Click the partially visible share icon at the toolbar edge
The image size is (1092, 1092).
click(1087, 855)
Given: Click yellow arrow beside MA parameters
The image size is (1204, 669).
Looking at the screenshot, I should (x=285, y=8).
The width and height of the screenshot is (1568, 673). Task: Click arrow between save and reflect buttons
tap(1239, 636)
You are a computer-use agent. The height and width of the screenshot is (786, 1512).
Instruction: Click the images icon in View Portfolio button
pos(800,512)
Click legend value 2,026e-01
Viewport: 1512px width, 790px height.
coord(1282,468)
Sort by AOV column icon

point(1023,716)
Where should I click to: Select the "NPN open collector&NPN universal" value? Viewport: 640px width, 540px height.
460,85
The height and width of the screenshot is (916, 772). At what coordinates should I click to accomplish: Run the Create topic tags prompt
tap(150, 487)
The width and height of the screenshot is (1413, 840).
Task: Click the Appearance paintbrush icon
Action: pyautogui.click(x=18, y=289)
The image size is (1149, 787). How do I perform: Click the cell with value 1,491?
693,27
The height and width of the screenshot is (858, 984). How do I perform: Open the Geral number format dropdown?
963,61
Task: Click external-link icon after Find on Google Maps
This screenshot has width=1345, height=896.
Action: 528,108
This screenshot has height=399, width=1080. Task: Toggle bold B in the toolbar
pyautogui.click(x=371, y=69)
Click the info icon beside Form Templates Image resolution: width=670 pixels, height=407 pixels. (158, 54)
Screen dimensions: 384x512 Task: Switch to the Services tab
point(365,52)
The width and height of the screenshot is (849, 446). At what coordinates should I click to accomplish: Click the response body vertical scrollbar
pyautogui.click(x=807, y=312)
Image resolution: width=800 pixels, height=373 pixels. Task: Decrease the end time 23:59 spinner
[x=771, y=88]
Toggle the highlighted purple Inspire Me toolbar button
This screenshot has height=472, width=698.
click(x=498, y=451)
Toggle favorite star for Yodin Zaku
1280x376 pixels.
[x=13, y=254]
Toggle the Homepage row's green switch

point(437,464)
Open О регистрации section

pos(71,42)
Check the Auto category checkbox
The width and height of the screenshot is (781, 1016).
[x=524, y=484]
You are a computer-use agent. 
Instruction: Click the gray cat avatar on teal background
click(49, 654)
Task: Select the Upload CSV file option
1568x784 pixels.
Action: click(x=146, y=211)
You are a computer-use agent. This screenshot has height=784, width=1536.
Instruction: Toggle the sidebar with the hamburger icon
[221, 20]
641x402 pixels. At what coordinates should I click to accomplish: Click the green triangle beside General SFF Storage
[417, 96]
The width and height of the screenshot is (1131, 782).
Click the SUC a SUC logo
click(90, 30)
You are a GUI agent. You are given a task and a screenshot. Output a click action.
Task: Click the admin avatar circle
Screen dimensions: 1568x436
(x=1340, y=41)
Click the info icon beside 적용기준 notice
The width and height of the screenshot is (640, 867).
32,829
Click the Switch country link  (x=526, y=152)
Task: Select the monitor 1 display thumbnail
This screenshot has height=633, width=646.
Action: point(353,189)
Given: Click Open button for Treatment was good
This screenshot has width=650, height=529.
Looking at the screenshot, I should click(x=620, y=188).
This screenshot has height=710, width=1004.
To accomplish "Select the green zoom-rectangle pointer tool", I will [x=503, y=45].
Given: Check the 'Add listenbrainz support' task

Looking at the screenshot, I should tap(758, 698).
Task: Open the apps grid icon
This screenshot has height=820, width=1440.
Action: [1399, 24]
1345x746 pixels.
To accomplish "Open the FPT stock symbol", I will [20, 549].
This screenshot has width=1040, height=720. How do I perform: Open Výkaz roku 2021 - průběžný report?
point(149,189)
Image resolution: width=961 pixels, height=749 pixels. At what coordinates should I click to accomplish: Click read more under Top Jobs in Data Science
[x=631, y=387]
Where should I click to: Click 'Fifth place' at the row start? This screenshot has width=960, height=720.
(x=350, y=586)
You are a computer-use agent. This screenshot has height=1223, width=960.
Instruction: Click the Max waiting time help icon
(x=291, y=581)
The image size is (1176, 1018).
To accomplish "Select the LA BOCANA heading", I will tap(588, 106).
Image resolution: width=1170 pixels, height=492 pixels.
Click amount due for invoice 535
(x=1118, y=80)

◆ Exercise prompt:
Print verbatim the lines that start with the one containing "Click the Switch" and end with the one containing "Action: point(353,189)", including both of those lines.

◆ Response to the exercise:
Click the Switch country link  (x=526, y=152)
Task: Select the monitor 1 display thumbnail
This screenshot has height=633, width=646.
Action: point(353,189)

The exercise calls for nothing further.